Que el nombre del proyecto de ley diga que es para regular “la igualdad electoral entre los candidatos a la presidencia” ya destapa la maniobra, así como lo hace el artículo primero, que agrega que ello se estará “garantizando” con dicha norma. Y la desnuda porque da por sentada “la igualdad” y porque ofrece además garantizarla, cosas que están descaradamente lejos de ser posibles en este caso.
No resiste análisis afirmar que pueden igualarse las condiciones del presidente-candidato con las del ciudadano que aspira a derrotarlo. Y esto es cierto aquí y en todas partes, como tienen que aceptarlo hasta quienes teorizan a favor de la reelección presidencial inmediata, ninguno de los cuales se atreve a proponer que se permita por más de una vez. Si es tan cierta la igualdad entre los aspirantes y son tan verdaderas las supuestas bondades de la reelección, ¿por qué no proponen que ella se dé por segunda, tercera y cuarta vez?
Que cuatro meses antes de las elecciones se le impongan algunos controles al que aspira a reelegirse no sirve para demostrar que habrá igualdad en ese lapso, sino para poner en evidencia que ella no se da en los 28 meses anteriores. ¿Y alguien piensa que el uso y el abuso del poder del Estado para conquistar las clientelas que se llevan a las urnas el día de las votaciones solo sucede en los últimos 120 días, aun suponiendo, lo cual no es cierto, que va a desaparecer en esas pocas semanas?

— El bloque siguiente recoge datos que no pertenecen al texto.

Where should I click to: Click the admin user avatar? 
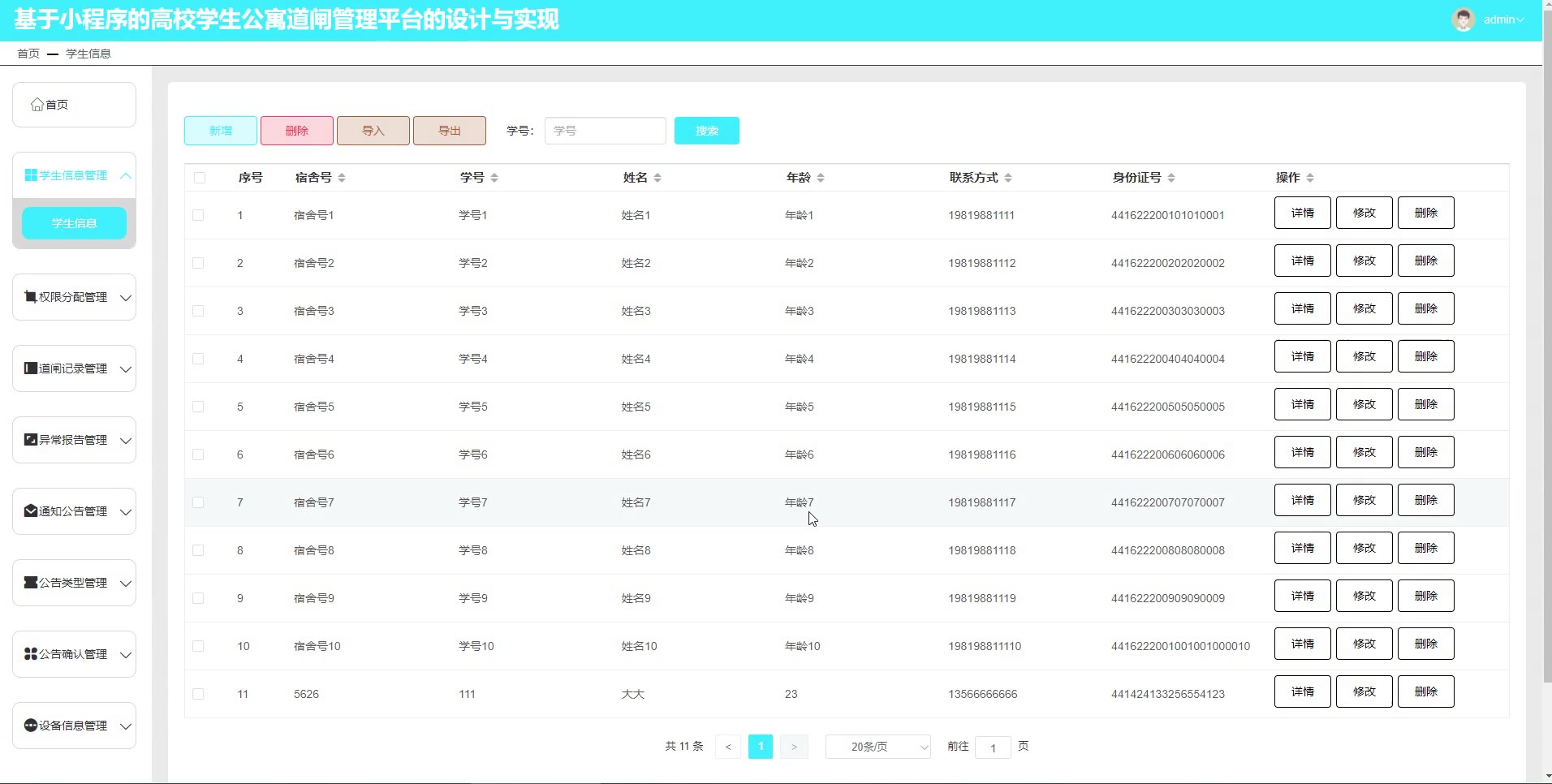click(1463, 19)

El enorme poder presidencial se aumenta en este caso, dada la personalidad de quien ha demostrado carecer de los escrúpulos necesarios para imponerse ciertos límites, hasta el punto de tomar decisiones que vulneran la propia institucionalidad que él y los suyos construyeron en décadas. Uribe Vélez empezó por proponer, e imponer, que se modificaran las reglas del juego de las elecciones presidenciales en la mitad de su período, pasándose por la faja una de esas normas elementales de la ética que se aprenden en la infancia y que constituyen uno de los fundamentos de las relaciones civilizadas entre las personas y entre las organizaciones. A tanto han llegado los vínculos clientelistas con sus barones electorales y a los que somete a las gentes del común en sus actuaciones televisadas, que tuvo que eliminar del repertorio su demagógica “lucha contra la politiquería”, no fuera que lo llamaran de Sábados Felices. Y terminó preso, y apresó al país, de la mayor de las desigualdades que pueda concebirse en un certamen electoral: quienes controlan enormes fortunas, gran poder político y capacidad de intimidación de sobra no pueden hacer otra cosa que respaldar su reelección, pues Uribe es, como lo han dicho en todos los tonos, su mayor garantía en una encrucijada en la que se están jugando la vida.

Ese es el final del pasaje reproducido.